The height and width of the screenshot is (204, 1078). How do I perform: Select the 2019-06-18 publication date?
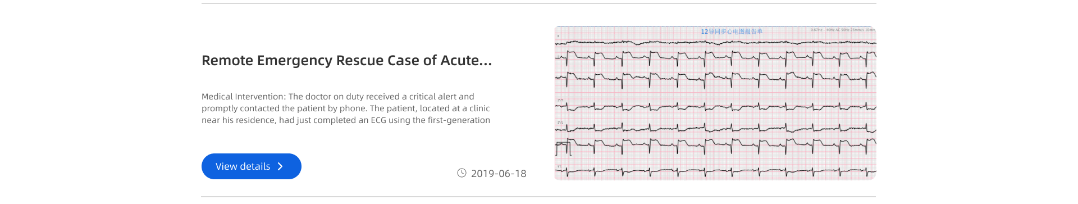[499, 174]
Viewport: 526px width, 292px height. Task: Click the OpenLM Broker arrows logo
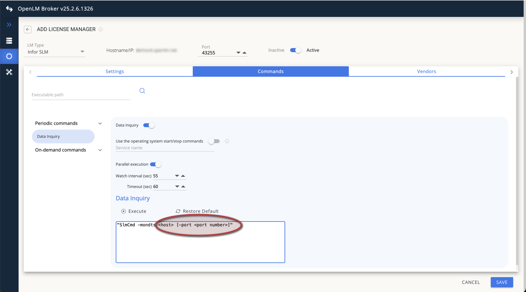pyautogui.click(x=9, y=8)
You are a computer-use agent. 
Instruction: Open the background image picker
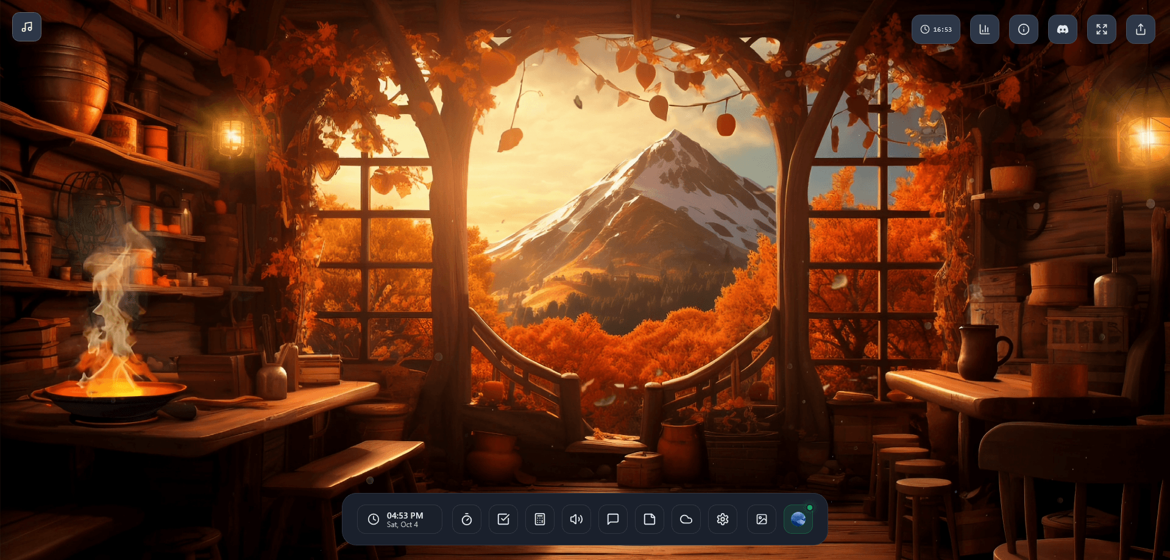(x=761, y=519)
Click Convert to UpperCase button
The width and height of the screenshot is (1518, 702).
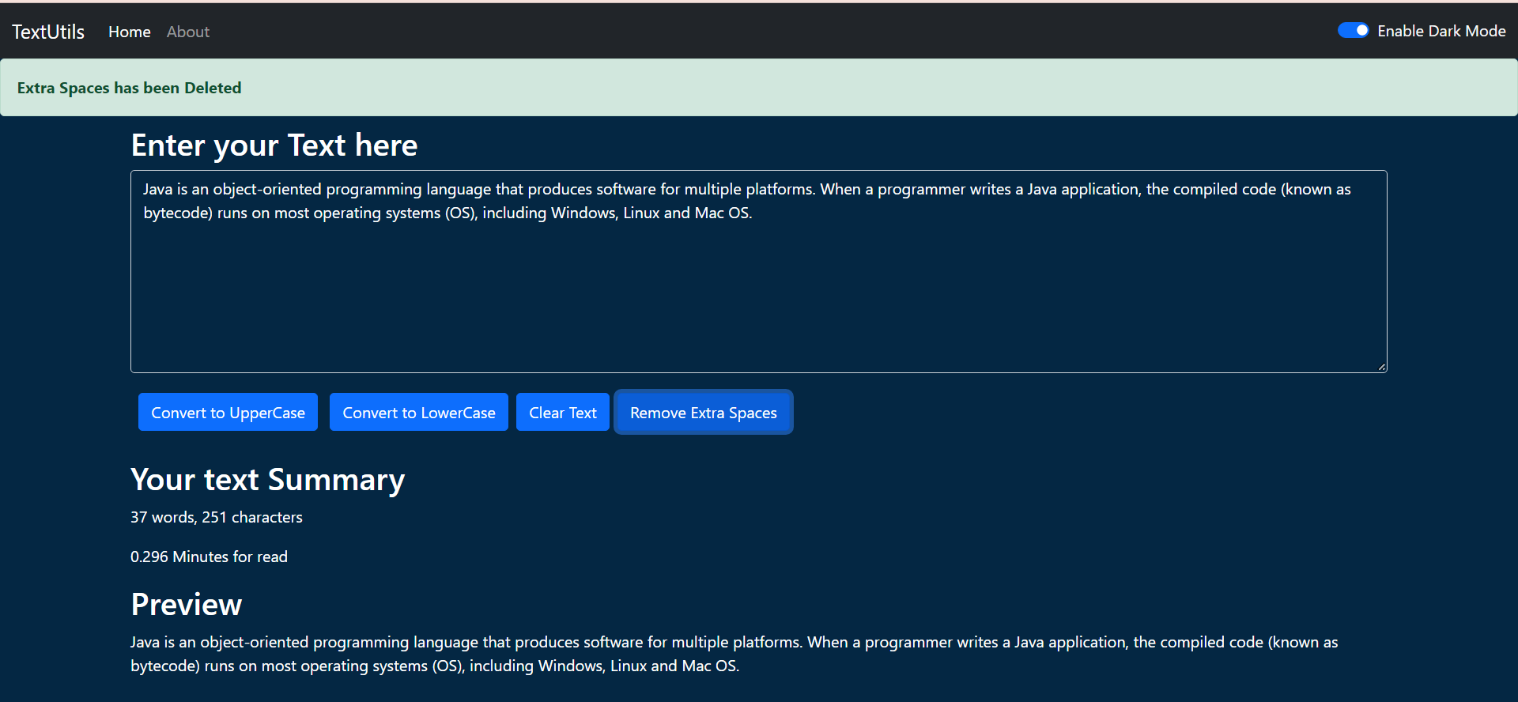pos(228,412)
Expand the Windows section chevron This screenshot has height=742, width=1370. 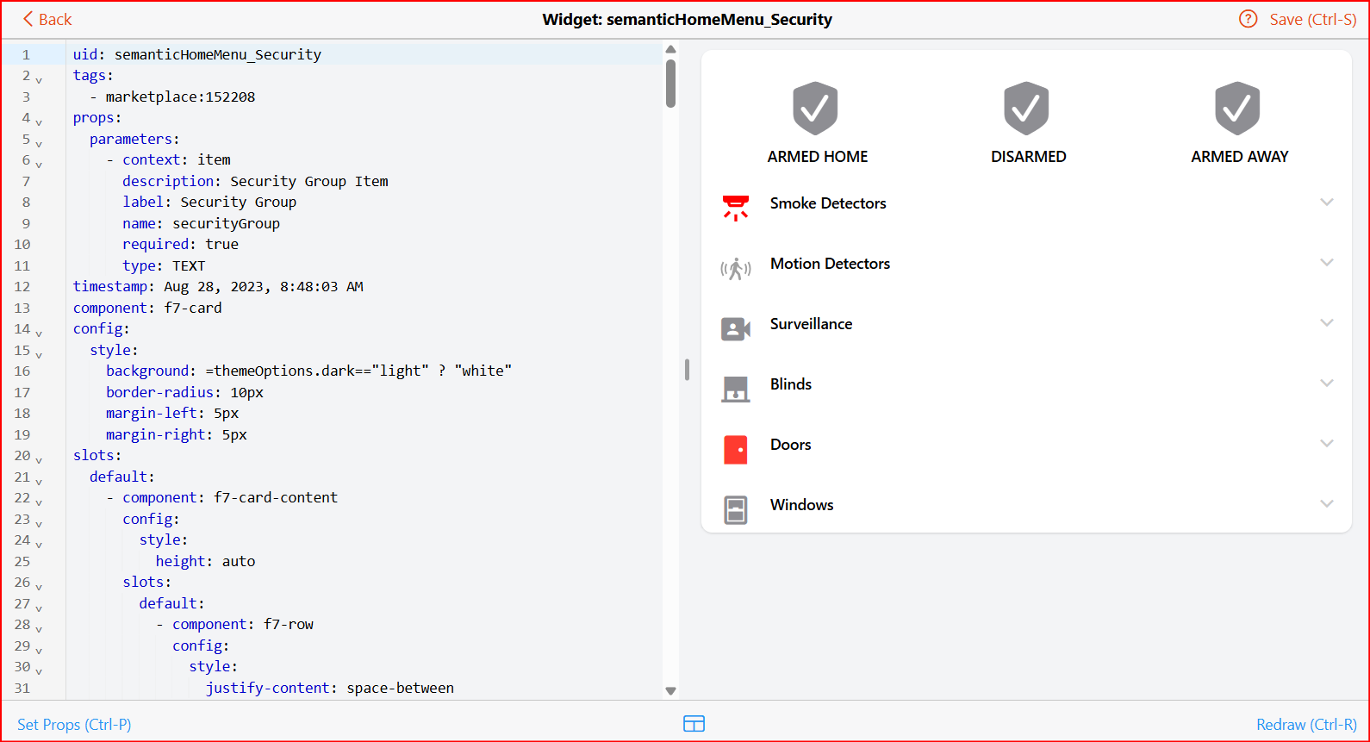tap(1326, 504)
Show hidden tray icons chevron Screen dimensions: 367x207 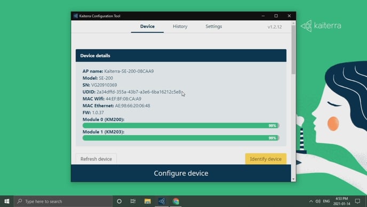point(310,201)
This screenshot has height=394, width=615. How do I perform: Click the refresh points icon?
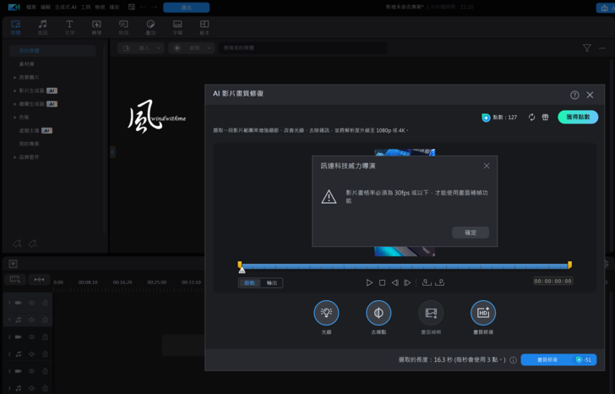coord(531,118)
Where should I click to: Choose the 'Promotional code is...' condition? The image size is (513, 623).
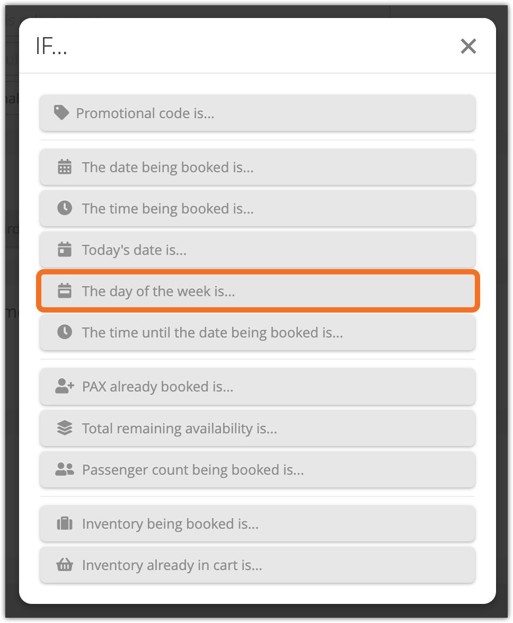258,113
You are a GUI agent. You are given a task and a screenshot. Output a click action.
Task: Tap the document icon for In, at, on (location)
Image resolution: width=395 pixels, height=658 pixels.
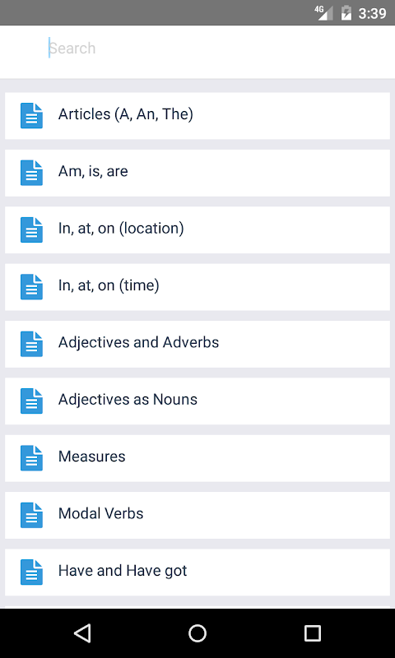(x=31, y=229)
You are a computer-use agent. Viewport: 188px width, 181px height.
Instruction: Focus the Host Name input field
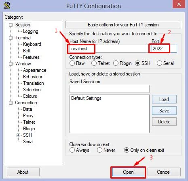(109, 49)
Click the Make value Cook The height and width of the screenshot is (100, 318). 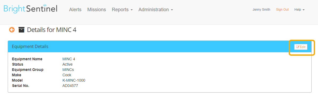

HOW TO COMPLETE THIS TASK:
Could you report all lines of the listing that hold "agent"?

RESPONSE:
You are a computer-use agent. 
You are a GUI agent. You are given a task and a screenshot. Output a click action.
You are a computer-use agent. Viewport: 188px width, 181px height.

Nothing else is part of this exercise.